Natural gas futures hit seven-month highs of above $3 per mmBtu, or million metric British thermal units, on Wednesday as speculators chased up prices of America’s favorite fuel for indoor cooling and heating amid a reported slow down in production from pipeline issues.
By 09:35 ET (13:35 GMT), the front-month September gas contract on the New York Mercantile Exchange’s Henry Hub was at $2.95 per mmBtu, up 17.3 cents, or 6.2% on the day. It earlier hit $3.018.
The last time gas prices on the hub crossed $3 was during the week of Jan. 20, when they peaked at $3.595.
Prior to Wednesday, the market had been stuck at mid-$2 for months as production often came in higher than thought, with weather conditions less intense than projected, resulting in less power burns than forecast for heating and cooling.
Analysts at Gelber & Associates, a Houston-based energy markets advisory, had warned earlier this week about maintenance issues on the NEXUS and REX pipelines that could slow gas production, which had often breached the daily threshold of 1 billion cubic feet, or bcf.
Nexus is an approximately 256-mile, 36-inch interstate natural gas transmission pipeline designed to transport up to 1.5 bcf of daily gas delivery from feed points in eastern Ohio to southeastern Michigan.

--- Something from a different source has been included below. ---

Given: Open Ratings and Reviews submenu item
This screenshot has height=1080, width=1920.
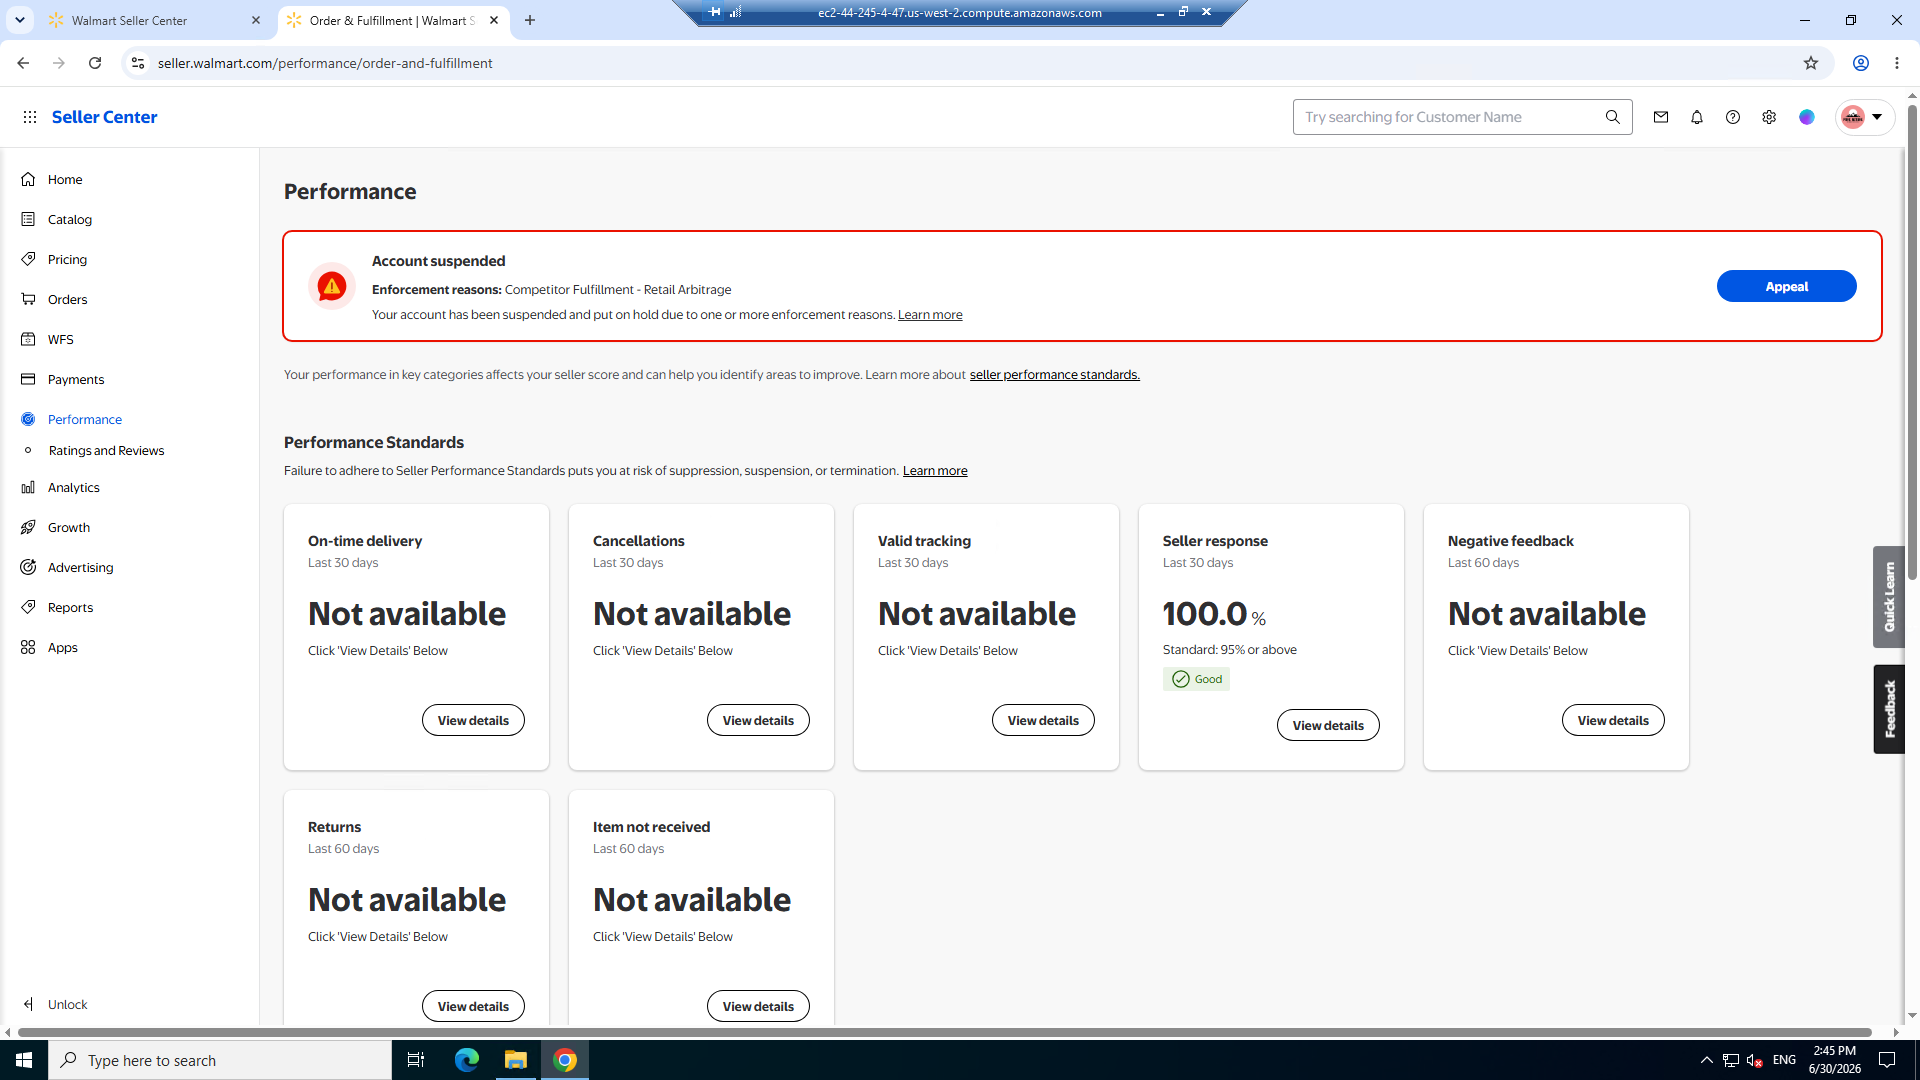Looking at the screenshot, I should point(106,450).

REX, an acronym for the Rockies Express Pipeline, is a 1,679-mile (2,702 km) long gas delivery gas system from the Rocky Mountains of Colorado to eastern Ohio.
“Overall, the suppression of Northeastern (gas) flows will likely be felt in Lower 48 production throughout the week,” the analysts at Gelber said, referring to output across the 48 contiguous U.S. states.